> [Task requirements]:
Up to and including the line with "[Дочь Маргариты Тереховой", restate the records below word for word, beginning with their first line.

> [Data for this task]:
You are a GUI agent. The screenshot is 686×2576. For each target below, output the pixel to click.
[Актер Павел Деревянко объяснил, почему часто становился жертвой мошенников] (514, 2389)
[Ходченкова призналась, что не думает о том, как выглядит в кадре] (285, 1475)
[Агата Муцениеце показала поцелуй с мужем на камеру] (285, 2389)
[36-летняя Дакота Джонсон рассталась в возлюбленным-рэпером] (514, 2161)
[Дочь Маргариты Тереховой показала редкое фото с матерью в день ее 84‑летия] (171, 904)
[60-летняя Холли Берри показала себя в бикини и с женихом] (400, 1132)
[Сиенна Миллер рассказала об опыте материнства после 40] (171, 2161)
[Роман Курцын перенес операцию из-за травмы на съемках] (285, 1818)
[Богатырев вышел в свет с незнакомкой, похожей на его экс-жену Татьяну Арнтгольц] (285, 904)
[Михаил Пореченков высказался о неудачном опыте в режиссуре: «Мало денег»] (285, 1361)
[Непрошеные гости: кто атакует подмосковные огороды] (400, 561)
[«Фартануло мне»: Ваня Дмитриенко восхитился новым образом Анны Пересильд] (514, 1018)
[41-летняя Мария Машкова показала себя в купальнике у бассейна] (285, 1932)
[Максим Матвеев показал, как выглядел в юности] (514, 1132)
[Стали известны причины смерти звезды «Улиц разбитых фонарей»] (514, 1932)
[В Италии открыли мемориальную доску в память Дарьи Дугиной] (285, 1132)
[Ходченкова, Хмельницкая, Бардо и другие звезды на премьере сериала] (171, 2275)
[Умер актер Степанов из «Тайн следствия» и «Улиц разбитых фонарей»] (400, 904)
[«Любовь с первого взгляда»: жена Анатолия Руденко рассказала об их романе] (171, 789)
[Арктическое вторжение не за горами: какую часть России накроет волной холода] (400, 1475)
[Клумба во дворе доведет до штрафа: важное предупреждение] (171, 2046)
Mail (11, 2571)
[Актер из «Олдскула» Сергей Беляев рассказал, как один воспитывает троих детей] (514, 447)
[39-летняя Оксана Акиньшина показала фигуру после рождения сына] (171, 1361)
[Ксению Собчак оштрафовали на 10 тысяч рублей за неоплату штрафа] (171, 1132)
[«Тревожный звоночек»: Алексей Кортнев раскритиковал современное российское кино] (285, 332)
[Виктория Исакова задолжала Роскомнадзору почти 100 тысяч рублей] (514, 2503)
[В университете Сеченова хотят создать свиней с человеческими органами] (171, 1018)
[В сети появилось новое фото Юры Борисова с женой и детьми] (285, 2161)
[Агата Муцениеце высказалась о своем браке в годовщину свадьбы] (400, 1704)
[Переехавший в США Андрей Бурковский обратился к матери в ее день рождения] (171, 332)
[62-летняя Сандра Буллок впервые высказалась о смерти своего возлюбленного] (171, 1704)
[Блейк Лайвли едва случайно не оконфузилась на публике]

> [Your response]:
You are a GUI agent. The screenshot is 686×2576. For each target below, output the pixel to click.
[Актер Павел Деревянко объяснил, почему часто становился жертвой мошенников] (514, 2389)
[Ходченкова призналась, что не думает о том, как выглядит в кадре] (285, 1475)
[Агата Муцениеце показала поцелуй с мужем на камеру] (285, 2389)
[36-летняя Дакота Джонсон рассталась в возлюбленным-рэпером] (514, 2161)
[Дочь Маргариты Тереховой показала редкое фото с матерью в день ее 84‑летия] (171, 904)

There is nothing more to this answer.